#### [TASK GOAL]
State the number of lines in the material below that have "unit" in them, without any other text.

#### [DATA SUPPLIED]
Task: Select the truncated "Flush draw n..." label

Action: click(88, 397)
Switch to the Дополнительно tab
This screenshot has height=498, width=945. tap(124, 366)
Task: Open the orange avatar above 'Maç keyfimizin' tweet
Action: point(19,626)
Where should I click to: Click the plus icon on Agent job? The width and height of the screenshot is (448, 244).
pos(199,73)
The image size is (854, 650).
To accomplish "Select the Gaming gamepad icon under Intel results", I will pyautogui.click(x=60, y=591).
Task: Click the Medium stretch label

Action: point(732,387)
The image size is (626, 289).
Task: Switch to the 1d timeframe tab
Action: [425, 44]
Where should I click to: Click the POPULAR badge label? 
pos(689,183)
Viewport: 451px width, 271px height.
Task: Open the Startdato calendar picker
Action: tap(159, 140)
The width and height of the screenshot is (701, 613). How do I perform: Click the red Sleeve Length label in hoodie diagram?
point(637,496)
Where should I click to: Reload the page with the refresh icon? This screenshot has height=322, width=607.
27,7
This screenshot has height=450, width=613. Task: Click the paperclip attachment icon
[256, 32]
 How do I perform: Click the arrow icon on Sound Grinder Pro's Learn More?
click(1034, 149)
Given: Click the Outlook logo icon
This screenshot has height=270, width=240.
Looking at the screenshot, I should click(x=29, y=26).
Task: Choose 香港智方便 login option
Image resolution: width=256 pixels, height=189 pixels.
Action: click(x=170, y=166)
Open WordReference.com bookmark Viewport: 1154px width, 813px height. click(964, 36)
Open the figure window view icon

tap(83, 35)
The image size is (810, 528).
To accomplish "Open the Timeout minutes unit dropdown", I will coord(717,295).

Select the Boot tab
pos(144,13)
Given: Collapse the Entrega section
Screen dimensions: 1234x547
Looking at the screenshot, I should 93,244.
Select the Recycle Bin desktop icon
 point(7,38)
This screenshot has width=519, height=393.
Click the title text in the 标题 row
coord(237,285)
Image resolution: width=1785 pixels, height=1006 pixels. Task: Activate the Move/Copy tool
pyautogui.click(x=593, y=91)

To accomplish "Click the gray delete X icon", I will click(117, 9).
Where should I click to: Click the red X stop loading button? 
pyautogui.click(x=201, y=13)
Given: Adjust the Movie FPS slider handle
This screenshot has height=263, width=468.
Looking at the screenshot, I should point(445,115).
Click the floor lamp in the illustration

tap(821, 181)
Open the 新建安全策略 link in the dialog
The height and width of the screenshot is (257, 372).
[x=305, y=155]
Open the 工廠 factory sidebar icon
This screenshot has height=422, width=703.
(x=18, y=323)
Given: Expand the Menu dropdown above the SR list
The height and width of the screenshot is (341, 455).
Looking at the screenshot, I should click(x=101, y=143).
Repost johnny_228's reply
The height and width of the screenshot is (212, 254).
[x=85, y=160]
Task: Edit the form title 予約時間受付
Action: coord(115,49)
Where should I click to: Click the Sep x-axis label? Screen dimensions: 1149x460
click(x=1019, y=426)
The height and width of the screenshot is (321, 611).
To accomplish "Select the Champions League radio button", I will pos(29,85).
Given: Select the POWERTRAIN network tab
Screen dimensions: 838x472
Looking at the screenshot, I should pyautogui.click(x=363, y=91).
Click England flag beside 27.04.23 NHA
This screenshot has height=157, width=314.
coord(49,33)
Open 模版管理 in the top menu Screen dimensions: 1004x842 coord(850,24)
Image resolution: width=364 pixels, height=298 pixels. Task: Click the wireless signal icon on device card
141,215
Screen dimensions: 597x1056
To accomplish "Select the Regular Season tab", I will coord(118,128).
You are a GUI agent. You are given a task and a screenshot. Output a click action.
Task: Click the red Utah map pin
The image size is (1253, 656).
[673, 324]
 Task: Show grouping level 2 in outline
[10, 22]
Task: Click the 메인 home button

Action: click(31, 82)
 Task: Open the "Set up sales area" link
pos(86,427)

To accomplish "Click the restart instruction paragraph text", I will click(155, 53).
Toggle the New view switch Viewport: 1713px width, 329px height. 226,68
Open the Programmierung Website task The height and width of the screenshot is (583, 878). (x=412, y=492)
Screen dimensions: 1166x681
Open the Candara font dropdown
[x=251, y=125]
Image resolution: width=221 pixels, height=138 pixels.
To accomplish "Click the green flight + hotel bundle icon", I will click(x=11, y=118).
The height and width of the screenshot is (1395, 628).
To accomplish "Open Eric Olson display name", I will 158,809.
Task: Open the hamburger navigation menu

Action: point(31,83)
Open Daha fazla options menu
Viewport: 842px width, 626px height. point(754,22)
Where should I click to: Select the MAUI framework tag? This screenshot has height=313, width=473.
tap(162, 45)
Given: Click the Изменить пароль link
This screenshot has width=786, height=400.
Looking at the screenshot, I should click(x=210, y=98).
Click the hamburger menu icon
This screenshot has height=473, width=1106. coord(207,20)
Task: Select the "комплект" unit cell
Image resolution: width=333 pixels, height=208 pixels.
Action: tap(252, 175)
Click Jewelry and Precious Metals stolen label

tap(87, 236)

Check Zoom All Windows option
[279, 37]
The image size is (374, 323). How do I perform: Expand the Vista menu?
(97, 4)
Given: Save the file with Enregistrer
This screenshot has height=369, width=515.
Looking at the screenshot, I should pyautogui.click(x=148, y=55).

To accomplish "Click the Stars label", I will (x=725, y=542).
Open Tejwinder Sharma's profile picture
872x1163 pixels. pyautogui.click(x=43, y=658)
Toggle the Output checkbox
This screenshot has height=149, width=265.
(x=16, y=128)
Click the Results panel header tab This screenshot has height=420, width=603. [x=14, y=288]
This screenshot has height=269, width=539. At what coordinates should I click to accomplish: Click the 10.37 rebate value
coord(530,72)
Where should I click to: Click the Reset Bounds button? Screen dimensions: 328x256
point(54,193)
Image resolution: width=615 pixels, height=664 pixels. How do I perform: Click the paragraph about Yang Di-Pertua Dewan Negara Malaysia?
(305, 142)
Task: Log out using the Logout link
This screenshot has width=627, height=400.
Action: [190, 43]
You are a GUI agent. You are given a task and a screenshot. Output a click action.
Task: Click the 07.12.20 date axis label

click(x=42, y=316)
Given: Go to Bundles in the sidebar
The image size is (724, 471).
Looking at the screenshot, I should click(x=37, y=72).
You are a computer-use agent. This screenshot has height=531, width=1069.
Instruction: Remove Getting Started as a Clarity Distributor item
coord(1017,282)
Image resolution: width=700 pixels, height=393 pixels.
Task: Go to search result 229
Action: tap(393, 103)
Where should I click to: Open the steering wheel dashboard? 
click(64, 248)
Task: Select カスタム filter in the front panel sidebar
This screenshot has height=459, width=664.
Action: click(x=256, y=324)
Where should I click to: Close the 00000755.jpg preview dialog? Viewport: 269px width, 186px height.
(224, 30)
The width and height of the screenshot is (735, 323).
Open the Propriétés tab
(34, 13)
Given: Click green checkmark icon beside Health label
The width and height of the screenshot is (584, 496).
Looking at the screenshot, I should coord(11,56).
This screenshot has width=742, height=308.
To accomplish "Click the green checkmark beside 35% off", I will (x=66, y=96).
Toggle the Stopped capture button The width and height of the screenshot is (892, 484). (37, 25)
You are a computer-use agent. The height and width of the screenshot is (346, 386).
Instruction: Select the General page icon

#### [RESULT FOR THIS EXERCISE]
2